### ASSIGNED TASK
Output the complete listing exactly, please, and keep the pictures out of it.

### PROVIDED RECORDS
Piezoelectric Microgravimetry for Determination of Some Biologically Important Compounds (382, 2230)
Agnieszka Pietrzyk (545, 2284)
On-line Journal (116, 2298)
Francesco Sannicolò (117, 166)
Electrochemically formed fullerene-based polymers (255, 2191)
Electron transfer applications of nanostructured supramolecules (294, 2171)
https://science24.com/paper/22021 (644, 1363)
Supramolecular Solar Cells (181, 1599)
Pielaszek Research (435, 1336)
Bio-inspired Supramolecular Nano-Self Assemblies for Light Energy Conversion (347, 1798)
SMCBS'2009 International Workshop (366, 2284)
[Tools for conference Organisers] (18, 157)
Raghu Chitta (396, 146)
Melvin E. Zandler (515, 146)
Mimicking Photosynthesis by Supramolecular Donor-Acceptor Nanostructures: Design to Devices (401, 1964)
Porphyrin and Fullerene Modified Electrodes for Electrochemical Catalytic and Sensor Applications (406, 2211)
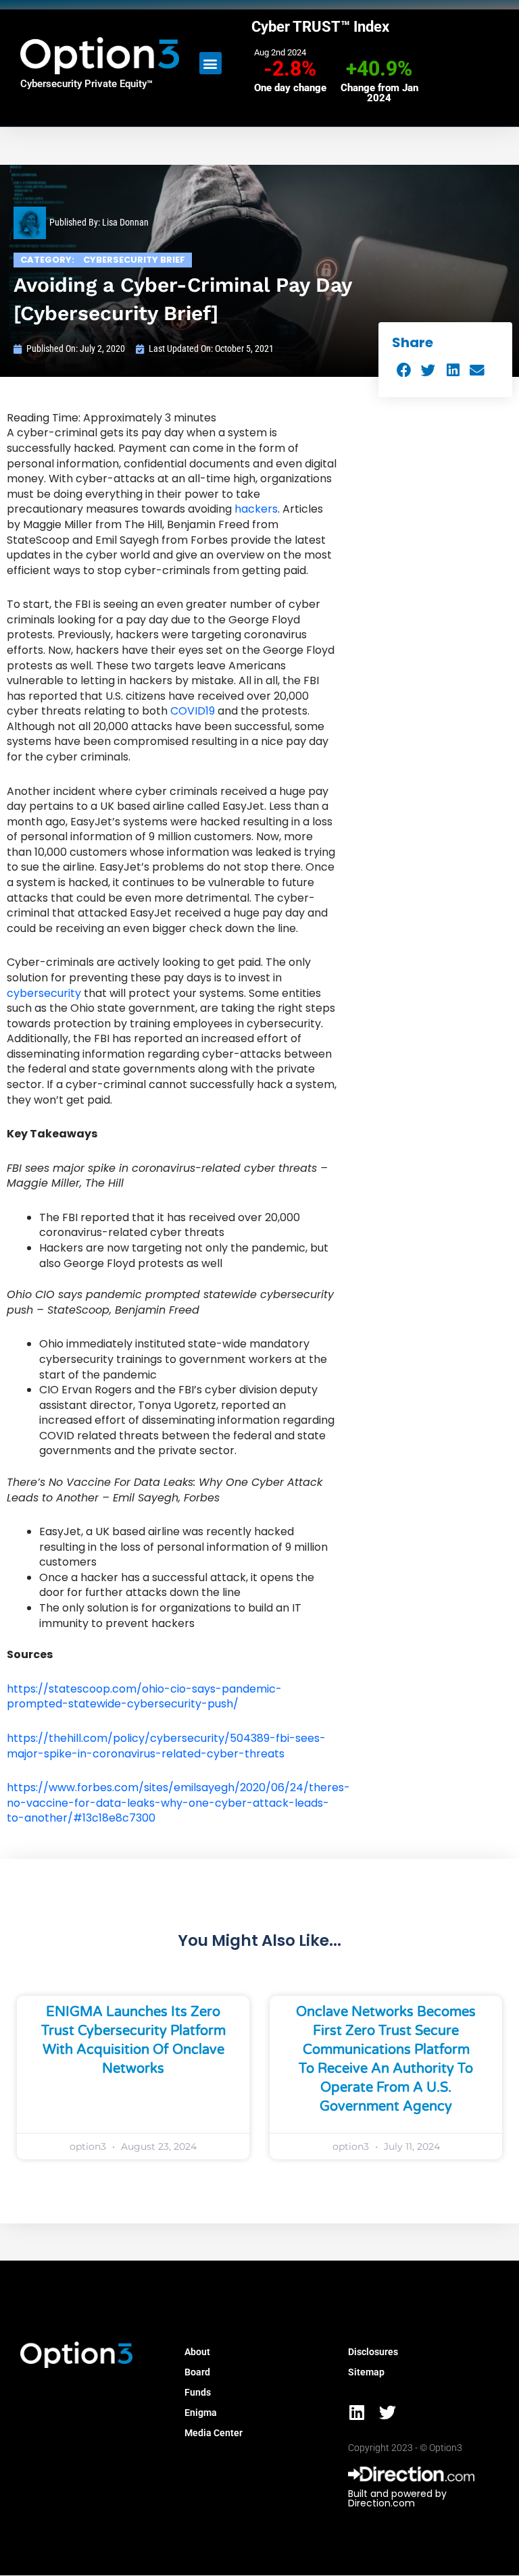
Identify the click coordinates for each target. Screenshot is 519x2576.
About (197, 2351)
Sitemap (366, 2372)
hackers (255, 509)
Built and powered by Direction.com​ (397, 2498)
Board (197, 2372)
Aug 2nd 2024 (280, 52)
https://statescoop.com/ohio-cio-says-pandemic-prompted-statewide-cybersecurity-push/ (144, 1696)
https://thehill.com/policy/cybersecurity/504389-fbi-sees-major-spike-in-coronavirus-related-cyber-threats (166, 1745)
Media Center (213, 2432)
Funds (197, 2392)
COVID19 (192, 711)
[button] (210, 63)
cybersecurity (44, 993)
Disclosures (373, 2351)
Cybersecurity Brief (134, 259)
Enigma (200, 2412)
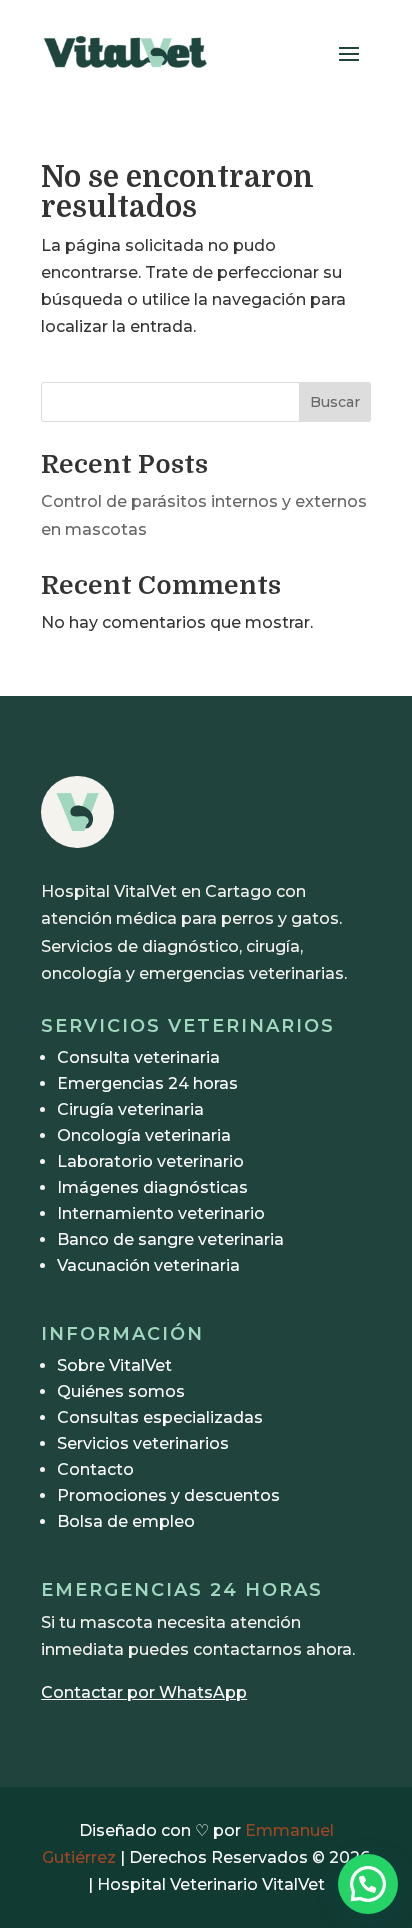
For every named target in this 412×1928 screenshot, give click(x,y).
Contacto (95, 1469)
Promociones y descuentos (168, 1495)
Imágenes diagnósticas (152, 1187)
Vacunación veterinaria (148, 1265)
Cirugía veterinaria (130, 1109)
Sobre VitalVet (114, 1365)
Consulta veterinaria (138, 1057)
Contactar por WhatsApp (144, 1692)
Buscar (335, 402)
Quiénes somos (121, 1391)
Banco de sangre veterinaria (170, 1239)
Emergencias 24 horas (147, 1083)
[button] (368, 1884)
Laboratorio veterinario (150, 1161)
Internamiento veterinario (161, 1213)
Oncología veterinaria (144, 1135)
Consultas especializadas (160, 1417)
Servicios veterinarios (143, 1443)
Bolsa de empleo (126, 1521)
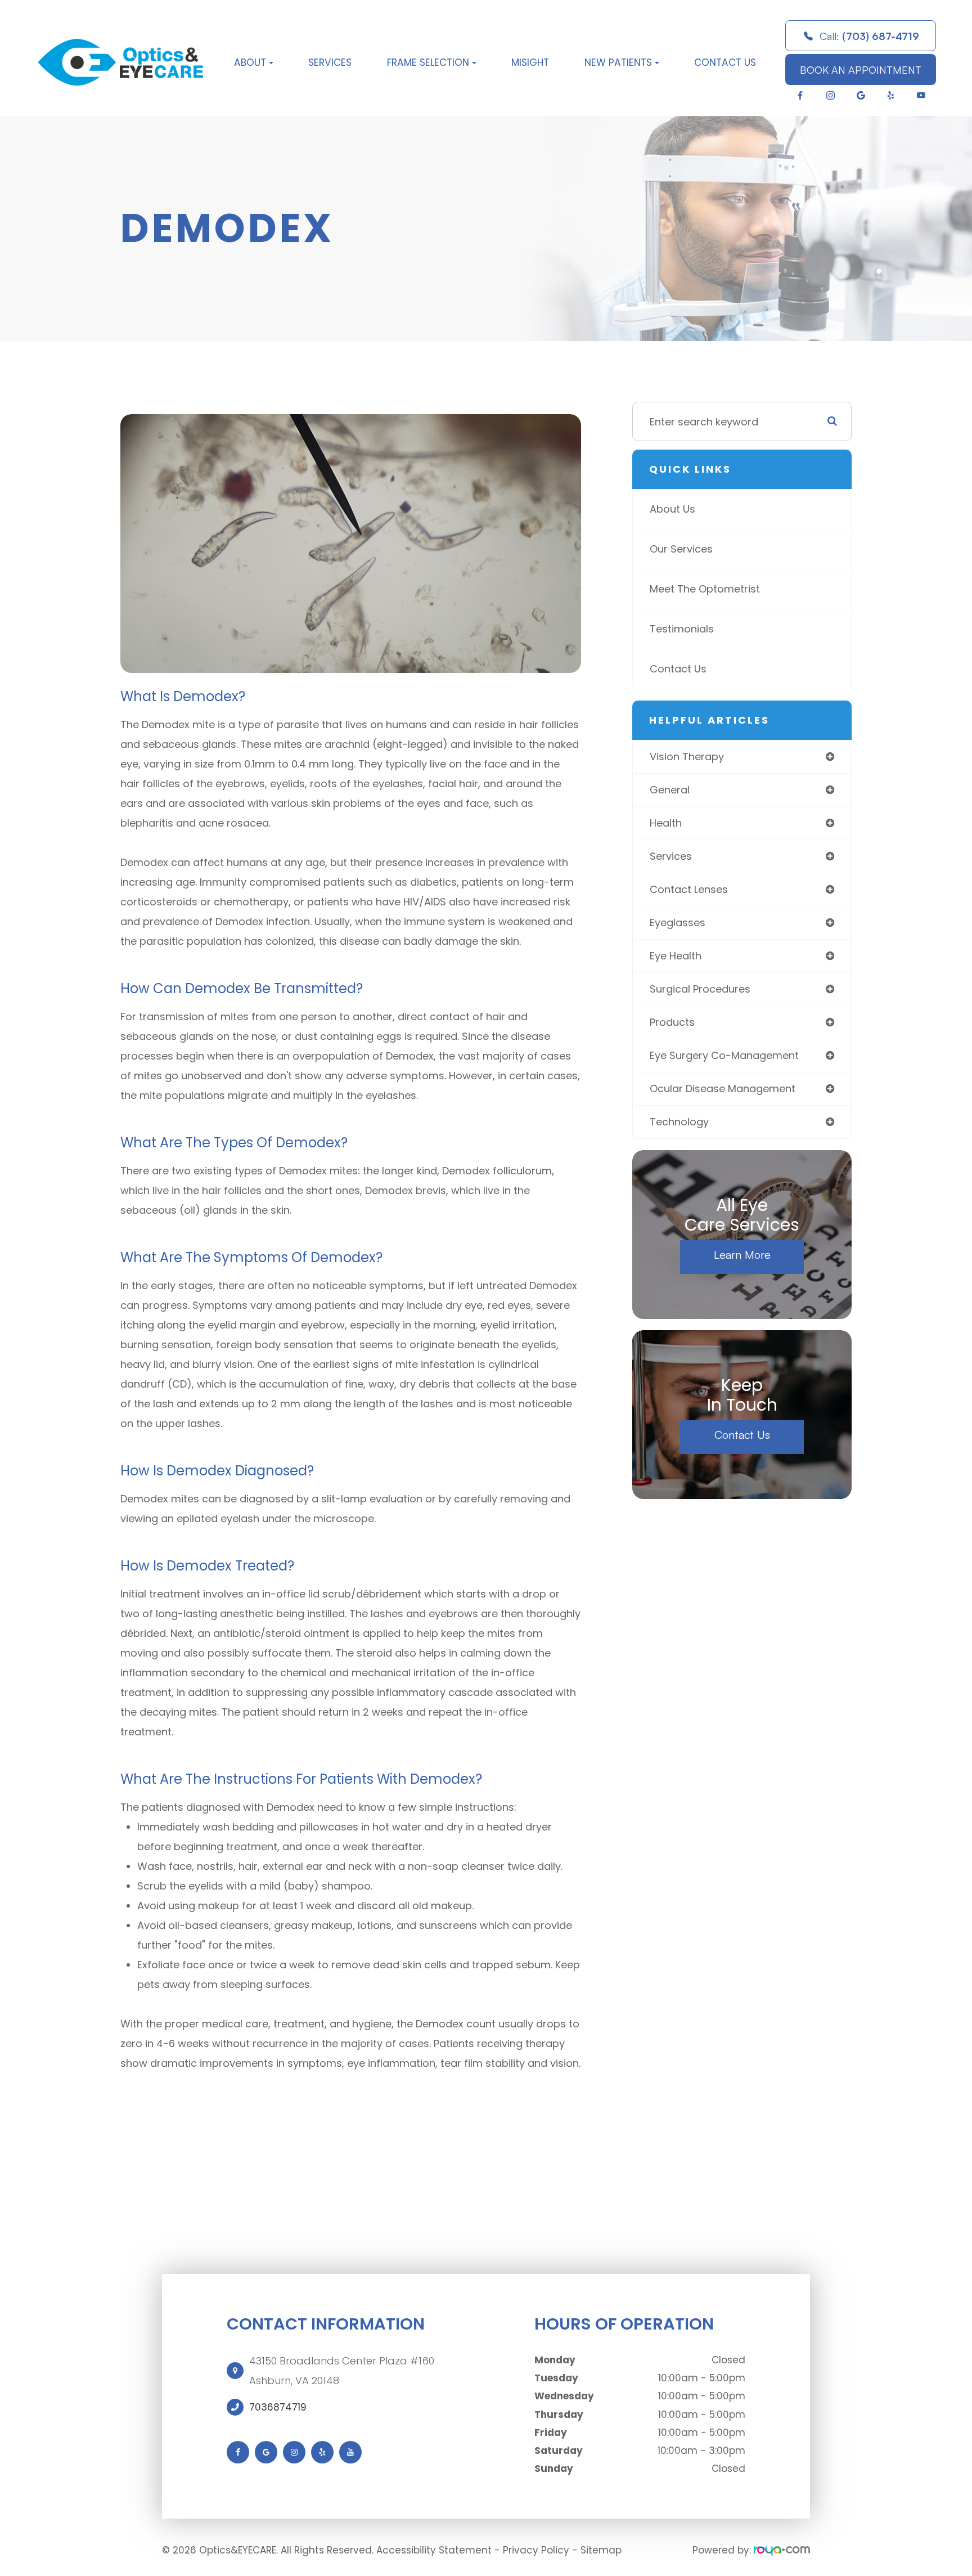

### REPLY
Piezoelectric Microgravimetry for Determination of Some Biologically Important Compounds (382, 2230)
Agnieszka Pietrzyk (545, 2284)
On-line Journal (116, 2298)
Francesco Sannicolò (117, 166)
Electrochemically formed fullerene-based polymers (255, 2191)
Electron transfer applications of nanostructured supramolecules (294, 2171)
https://science24.com/paper/22021 (644, 1363)
Supramolecular Solar Cells (181, 1599)
Pielaszek Research (435, 1336)
Bio-inspired Supramolecular Nano-Self Assemblies for Light Energy Conversion (347, 1798)
SMCBS'2009 International Workshop (366, 2284)
[Tools for conference Organisers] (18, 157)
Raghu Chitta (396, 146)
Melvin E. Zandler (515, 146)
Mimicking Photosynthesis by Supramolecular Donor-Acceptor Nanostructures: Design to Devices (401, 1964)
Porphyrin and Fullerene Modified Electrodes for Electrochemical Catalytic and Sensor Applications (406, 2211)
Identify the click coordinates for each target. Screenshot is 519x2576.
About (197, 2351)
Sitemap (366, 2372)
hackers (255, 509)
Built and powered by Direction.com​ (397, 2498)
Board (197, 2372)
Aug 2nd 2024 (280, 52)
https://statescoop.com/ohio-cio-says-pandemic-prompted-statewide-cybersecurity-push/ (144, 1696)
https://thehill.com/policy/cybersecurity/504389-fbi-sees-major-spike-in-coronavirus-related-cyber-threats (166, 1745)
Media Center (213, 2432)
Funds (197, 2392)
COVID19 (192, 711)
[button] (210, 63)
cybersecurity (44, 993)
Disclosures (373, 2351)
Cybersecurity Brief (134, 259)
Enigma (200, 2412)
For every named target in this 412×1928 screenshot, give click(x,y).
Contacto (95, 1469)
Promociones y descuentos (168, 1495)
Imágenes diagnósticas (152, 1187)
Vacunación veterinaria (148, 1265)
Cirugía veterinaria (130, 1109)
Sobre VitalVet (114, 1365)
Consulta veterinaria (138, 1057)
Contactar por WhatsApp (144, 1692)
Buscar (335, 402)
Quiénes somos (121, 1391)
Banco de sangre veterinaria (170, 1239)
Emergencias 24 horas (147, 1083)
[button] (368, 1884)
Laboratorio veterinario (150, 1161)
Internamiento veterinario (161, 1213)
Oncología veterinaria (144, 1135)
Consultas especializadas (160, 1417)
Servicios veterinarios (143, 1443)
Bolsa de empleo (126, 1521)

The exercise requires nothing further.